The Ibovespa ended the first half of 2022 with a drop of 5.94%, making it the worst investment in the period. But some stocks went further down the drain: Magazine Luiza (MGLU3), for example, was the most undervalued since January, losing more than half of its value.
Other retail and consumer stocks also fell. Tourism companies are still on the list of the worst performers of the Ibovespa, an index that gathers some of the shares traded on the Stock Exchange. See below the list of the biggest drops and the analysis about Magazine Luiza.

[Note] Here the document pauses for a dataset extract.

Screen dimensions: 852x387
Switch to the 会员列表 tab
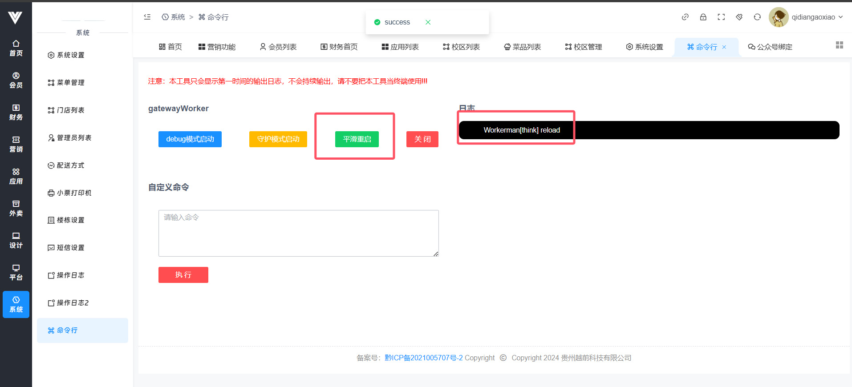click(x=278, y=47)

The biggest drops in the Ibovespa
Check out the ten worst performances among the stocks that make up the Ibovespa, from January to June 2022, according to Einar Rivero’s calculations supported by data from the TC/Economatica platform:
Magazine Luíza (MGLU3) – -67.59%Méliuz (CASH3) – -66.67%Via (VIIA3) – -63.43%Locaweb (LWSA3) – -57.29%Americanas (AMER3) – -56.40 %Embraer (EMBR3) – -53.91%IRB Reinsurance (IRBR3) – -49.50%Azul (BLUE4) – -49.18%Alpargatas (ALPA4) – – 48.07%CVC (CVCB3) – -47, 99%
Of the ten biggest declines in the period, at least six companies are linked to the consumer and retail sector (Méliuz, Via, Americanas, Alpargatas and Natura, in addition to Magazine Luíza). They suffer because the consumer is buying less, in an environment of rising prices and high interest rates. Azul and CVC, linked to the tourism segment, also suffer at a time of more expensive trips. But why does Magazine Luiza suffer more than other actions?
Of every 100 sales the company makes, 73 are in installments, according to data released by the retailer for the first quarter of 2022.
“Unlike Americanas, which sells a lot cheaper items and depends less on credit, Magalu is more exposed to durable goods, such as furniture, appliances. So it sells more installments than its competitors and this increases the risk of the action, especially when interest goes up”, says Lívia Rodrigues, analyst at Ativa Investimentos.
To face this lean period, the company has diversified its sales mix, focusing on cheaper items, such as cleaning products, personal care, drinks and food.
But even so, it is difficult for the company. The surprising thing is that even with such a drastic fall, the paper continues to be the darling of the stock market. Despite the drop of 66.34% in these six months, MGLU3 remains the most traded on the São Paulo Stock Exchange.
“This happens because of the share’s appreciation history”, says Lívia.
When it went public in 2011, MGLU3 was worth R$0.51. The paper dragged on in the cents until 2017, when it started to climb a high peak – which culminated, at the beginning of the pandemic, in an appreciation of 2662% (since entering the B3).
But it was not just that. After the scare with the closing of stores at the beginning of the quarantine, in 2020, the role of the retailer rose again. That year, interest rates dropped to 2% and e-commerce was booming. Conclusion: on the eve of Black Friday 2020, in the first days of November, the stock hit BRL 27.34. In relation to the opening BRL 0.51, the jump is 5260%. In other words: those who invested BRL 100 already in 2011, at the end of 2020 had BRL 5,360.
The pandemic came, the government increased expenses and broke the spending ceiling, inflation rose, interest rates went above 13% – all this in less than two years.
Today, that same investor who went from R$100 to more than R$5 thousand – now has R$458. It is still a 358% gain compared to 2011. But a discount of more than 90% in relation to the maximum value Reached.
And what to do with the shares?
“I don’t see any high triggers in the short term that make the shares appreciate”, says Lívia.
For stocks to recover, the economic environment needs to change, says Gustavo Pazos, an analyst at Warren. The loss of purchasing power of the population suffered until now with the rise in prices would need to be remedied.
The only thing that can cheer up the investor is that the discount on the share is very large. This could open some room for price correction. “But it all depends on the economic environment”, he reinforces.